Scénario
de Louis Albert – Dessins de William Vance – Décors de Coria
Septembre
1972 – 48 pages
Éditeur :
Lombard - lelombard.com
Bruno
Brazil et les membres de son équipe d’élite, le Commando Caïman, testent la
sécurité d’un complexe de la Défense. Ils sont au plus profond de cette base
top secrète lorsque les six agents spéciaux ressentent des migraines intenses. Quand
ils remontent enfin à la surface, ils découvrent que l’ensemble du personnel
est plongé dans l’inconscience. Pire encore, tous les habitants de la ville
voisine sont dans le même état et une bande très organisée est en train de
piller les locaux de la banque fédérale toute proche. Mais les Caïmans sont
là !
Superbement
mis en images par le futur dessinateur de XIII,
les aventures de Bruno Brazil et de
son commando jouent la carte de l’action avec des personnages sympathiques.

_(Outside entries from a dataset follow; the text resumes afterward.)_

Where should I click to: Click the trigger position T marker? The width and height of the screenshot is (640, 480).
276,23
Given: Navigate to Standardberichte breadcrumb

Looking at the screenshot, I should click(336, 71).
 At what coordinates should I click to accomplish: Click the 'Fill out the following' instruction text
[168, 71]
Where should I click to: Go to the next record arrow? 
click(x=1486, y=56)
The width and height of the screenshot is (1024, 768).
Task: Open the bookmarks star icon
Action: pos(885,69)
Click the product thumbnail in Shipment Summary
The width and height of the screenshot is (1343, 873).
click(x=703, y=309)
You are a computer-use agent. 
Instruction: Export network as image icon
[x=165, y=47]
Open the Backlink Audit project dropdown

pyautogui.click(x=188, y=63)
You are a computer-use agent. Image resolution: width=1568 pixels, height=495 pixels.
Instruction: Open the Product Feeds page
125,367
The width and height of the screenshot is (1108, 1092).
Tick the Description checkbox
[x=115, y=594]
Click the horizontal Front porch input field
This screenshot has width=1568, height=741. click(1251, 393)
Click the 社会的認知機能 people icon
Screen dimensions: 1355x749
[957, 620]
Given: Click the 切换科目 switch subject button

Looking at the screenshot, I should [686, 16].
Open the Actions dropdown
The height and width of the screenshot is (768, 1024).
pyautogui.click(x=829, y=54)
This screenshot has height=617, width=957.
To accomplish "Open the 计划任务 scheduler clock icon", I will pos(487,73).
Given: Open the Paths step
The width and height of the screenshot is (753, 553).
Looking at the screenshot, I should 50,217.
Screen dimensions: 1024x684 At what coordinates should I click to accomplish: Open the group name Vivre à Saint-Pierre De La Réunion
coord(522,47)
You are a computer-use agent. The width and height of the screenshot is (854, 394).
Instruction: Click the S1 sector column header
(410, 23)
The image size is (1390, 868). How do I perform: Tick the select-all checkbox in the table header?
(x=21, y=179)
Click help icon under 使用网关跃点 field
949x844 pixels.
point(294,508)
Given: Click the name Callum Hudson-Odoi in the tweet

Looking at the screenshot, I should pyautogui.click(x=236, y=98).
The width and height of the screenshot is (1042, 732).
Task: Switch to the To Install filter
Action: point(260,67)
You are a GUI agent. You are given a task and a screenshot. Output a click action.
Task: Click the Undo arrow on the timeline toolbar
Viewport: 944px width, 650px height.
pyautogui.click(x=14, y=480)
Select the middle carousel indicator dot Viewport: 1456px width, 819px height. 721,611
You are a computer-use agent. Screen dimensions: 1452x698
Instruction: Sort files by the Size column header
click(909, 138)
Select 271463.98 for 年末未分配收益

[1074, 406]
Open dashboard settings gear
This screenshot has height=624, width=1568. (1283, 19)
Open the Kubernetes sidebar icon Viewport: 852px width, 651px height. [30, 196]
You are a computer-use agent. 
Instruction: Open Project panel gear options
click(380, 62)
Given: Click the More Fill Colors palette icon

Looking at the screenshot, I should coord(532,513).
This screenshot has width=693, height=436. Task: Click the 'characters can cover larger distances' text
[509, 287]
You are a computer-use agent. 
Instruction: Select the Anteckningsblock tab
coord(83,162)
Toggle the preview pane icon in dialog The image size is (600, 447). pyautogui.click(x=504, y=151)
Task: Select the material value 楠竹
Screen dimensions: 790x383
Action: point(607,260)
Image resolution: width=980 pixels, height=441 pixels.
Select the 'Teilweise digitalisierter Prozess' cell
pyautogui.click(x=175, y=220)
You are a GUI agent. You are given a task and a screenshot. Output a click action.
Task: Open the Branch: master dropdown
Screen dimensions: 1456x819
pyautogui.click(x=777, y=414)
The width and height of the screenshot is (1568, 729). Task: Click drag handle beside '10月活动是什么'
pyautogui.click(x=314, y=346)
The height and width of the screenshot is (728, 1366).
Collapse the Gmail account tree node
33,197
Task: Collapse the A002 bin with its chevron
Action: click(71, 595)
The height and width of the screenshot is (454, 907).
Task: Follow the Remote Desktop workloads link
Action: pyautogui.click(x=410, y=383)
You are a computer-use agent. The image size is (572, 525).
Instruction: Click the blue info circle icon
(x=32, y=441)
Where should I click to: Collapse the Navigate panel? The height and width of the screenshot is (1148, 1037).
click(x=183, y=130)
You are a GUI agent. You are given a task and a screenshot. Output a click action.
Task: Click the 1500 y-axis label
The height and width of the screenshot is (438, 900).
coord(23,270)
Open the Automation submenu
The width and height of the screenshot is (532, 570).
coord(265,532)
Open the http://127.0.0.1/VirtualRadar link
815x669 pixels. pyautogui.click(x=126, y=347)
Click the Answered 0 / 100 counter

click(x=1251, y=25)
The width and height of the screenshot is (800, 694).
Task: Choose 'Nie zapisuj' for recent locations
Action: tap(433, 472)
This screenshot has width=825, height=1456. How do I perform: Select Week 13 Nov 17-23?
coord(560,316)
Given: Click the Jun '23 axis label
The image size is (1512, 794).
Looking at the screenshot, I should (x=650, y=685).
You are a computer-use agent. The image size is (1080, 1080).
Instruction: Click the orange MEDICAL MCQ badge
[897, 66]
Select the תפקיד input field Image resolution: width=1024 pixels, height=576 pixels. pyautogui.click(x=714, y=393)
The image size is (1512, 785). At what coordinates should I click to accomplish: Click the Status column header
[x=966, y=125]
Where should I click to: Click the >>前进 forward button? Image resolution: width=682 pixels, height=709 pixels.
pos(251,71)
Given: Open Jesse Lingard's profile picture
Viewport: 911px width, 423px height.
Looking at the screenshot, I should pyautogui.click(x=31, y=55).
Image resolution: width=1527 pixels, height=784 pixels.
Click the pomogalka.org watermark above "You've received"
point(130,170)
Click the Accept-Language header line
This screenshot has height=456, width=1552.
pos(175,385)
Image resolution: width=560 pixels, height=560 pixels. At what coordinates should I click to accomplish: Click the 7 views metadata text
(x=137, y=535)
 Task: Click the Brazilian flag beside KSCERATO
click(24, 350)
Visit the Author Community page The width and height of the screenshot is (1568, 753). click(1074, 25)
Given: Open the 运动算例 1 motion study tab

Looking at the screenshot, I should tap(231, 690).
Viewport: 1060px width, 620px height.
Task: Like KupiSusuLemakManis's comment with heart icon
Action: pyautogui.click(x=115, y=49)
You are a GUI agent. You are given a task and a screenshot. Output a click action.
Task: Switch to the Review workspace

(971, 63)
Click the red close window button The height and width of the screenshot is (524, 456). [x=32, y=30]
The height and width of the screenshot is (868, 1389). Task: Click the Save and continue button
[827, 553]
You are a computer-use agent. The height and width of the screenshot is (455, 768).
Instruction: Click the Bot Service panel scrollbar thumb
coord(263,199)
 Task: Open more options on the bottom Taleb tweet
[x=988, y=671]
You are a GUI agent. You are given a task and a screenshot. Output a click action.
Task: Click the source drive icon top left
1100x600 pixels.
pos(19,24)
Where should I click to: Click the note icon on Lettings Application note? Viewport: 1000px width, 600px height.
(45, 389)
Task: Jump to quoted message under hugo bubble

Espionnage façon James Bond ou polar avec familles mafieuses, le scénariste
Louis Albert, plus connu sous son autre pseudonyme de Greg (1931-1999) le papa
d’Achille Talon, laisse ses héros
flirter avec divers genres. Avec La Cité
pétrifiée, ils font ainsi un petit pas du côté de la science-fiction
lorsqu’ils font face à un gang dont les membres sont vêtus de combinaisons
futuristes et utilisent des armes soniques. Menés par une vielle connaissance,
Visage, les sept six mercenaires modernes que sont Bruno Brazil, son
jeune frère Billy, Gaucho Moralès, Big Boy Lafayette et son yoyo d’acier, Texas
Bronco le cow-boy et la belle Whip Rafale avec son fouet.
Étrange
coïncidence, dans « Le S95 », un épisode de la série télévisée Chapeau melon et bottes de cuir, John
Steed, Mike Gambit et Purdey affrontent des gangsters en pleine action, dans un
quartier de Londres dont les habitants sont tous endormis par un gaz soporifique
expérimental. Cette histoire, bien proche des aventures de Bruno Brazil, a été écrite par Brian Clemens (1931-2015) en 1976,
soit cinq ans après la première parution de La
Cité pétrifiée en feuilleton dans les pages de l’hebdomadaire Tintin.
Un scénario imaginatif et des dessins toujours aussi
efficaces, quarante-cinq ans après leur première publication, font de cette
aventure de Bruno Brazil un de ces
albums que l’on se plaît à relire encore et encore.